Pertama, masih banyaknya kandungan kebenaran yang mereka bawa dan banyaknya hadits
nabawi yang mereka pegangi.

Kedua, mahirnya dalam membungkus kebenaran dengan qiyas aqli, baik yang bersumber dari
ajaran Shabi'ah atau dari sesuatu yang baru dalam Islam.

Ketiga, lemahnya atsar Nabi yang digunakan untuk membendung syubhat-syubhat dan untuk
memberi penjelasan menuju jalan yang benar bagi mereka.

Keempat, melemahnya kekuasaan Mu'tazilah di tengah-tengah kejayaan pemikiran Asy'ariyah.

Kelima, perkembangan madzhab di tengah ibu kota kekuasaan khilafah Abbasiyah di Baghdad.
Dan perhatian umat Islam di seluruh pelosok negeri tertuju kepada tempat berkuasanya
kekhalifahan yang di dalamnya banyak terdapat para Fuqaha', Ahli Hadits dan Qurro'. Begitu
juga Baghdad merupakan salah satu kota terpenting, tempat berkembangnya para ulama untuk
mengambil suatu riwayat hadits dan menyampaikan suatu hadits. Maka ketika kondisi demikian
maraknya, pertumbuhan madzhab Asy'ariyah semakin pesat seiring dengan banyaknya ulama
yang mengambil pendapat-pendapat Asy'ariyah dan disebarkannya ke banyak tempat.
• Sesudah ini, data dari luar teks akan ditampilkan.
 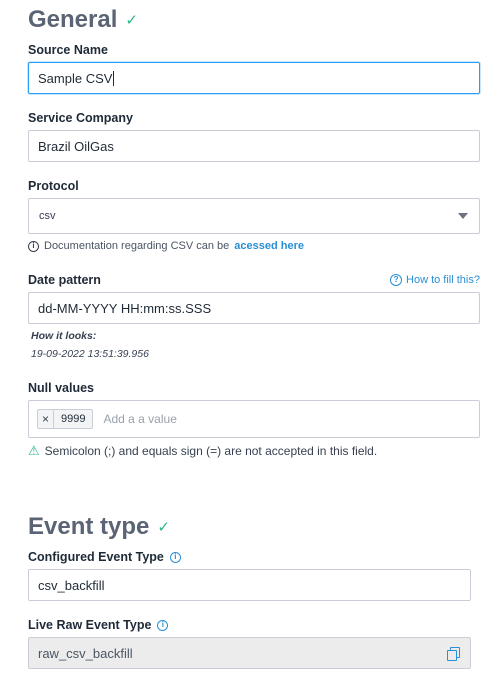 What do you see at coordinates (80, 118) in the screenshot?
I see `service-company-label: Service Company` at bounding box center [80, 118].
Keenam, adanya dukungan dari beberapa amir dan wazir khalifah Abbasiyah terhadap
Asy'ariyah. Yang paling terkenal di antaranya: Al-wazir Nidlamul-Mulk, Al-Mahdi bin Tumir,
Nuruddien bin Mahmud bin Zanky dan Shalahuddin Al-Ayubi

Ketujuh, banyaknya ulama yang mendukung dan menolongnya, terutama para Fuqaha'
Mutaakhirin dari kalangan Syafi'iyah dan Malikiyah. Mereka itu di antaranya: Al-Baqlani, Ibnu
Faruq, Al-Baihaqi, Al-Isfirayaini, Asy-Syirazi, Al-zuwaini, Al-Qusyairi, Al-Baghdadi, Al-
Ghazali, Ar-Razi, Al-Amidi, Al- Izz Ibnu Abdus-Salam, Badaruddin Ibnu Jama'ah, dan As-
Subqi. Mereka tidak hanya sebatas mendukung, bahkan sampai pada taraf menulis buku-buku
dan mengajak pada madzhab tersebut

Kesimpulan:

Aliran asy'ariyah merupakan salah satu paham teologi Islam yang muncul pada abad ke-3
Hijriyah. Aliran ini mengembangkan paham teologi Islam yang lebih mengutamakan dalil naqli
dan membatasi menggunakan penggunaan logika filsafat. Aliran asy'ariyah dinisbatkan kepada
abu Hasan Al Asy'ari yang muncul di negeri Basrah.

Ada tiga periode yang dilewati oleh abu Hasan Al Asy'ari yang pertama Abu Hasan Al Asy'ari
hidup di bawah pengaruh AL juba'i yaitu syekh aliran mu'tazilah. Yang kedua abu Hasan Al
Asy'ari berbalik pemikiran yang berseberangan dengan pemikiran mu'tazilah. Yang ketiga
periode Al Asy'ari tidak hanya menetapkan 7 sifat Allah tetapi semua sifat yang bersumber dari
nash-nash yang sahih.

Asy'ariyah dalam mengimani sifat-sifat Allah masih diselimuti oleh keragu-raguan dan
penyelewengan sehingga sangat tidak mungkin untuk masuk ke dalam mazhab ahlussunnah
secara sempurna.

Maka bisa ditarik kesimpulan bahwa As’ariyah tidak ada bedanya dengan Mu’tazilah, karena
sama-sama menetapkan akidah dengan prediksi akal, walaupun Asy’ariyah sebenarnya lebih
dekat kepada Ahlus Sunnah. Kalau Mu’tazilah, akal merupakan sumber pijakan pertama, adapun
As’ariyah tidak, hanya saja, apabila ada pertentangan antara nash dan akal, mereka akan lebih
mendahulukan akal, dengan istilah lain “Taqdimu al-aql ala an-naql”.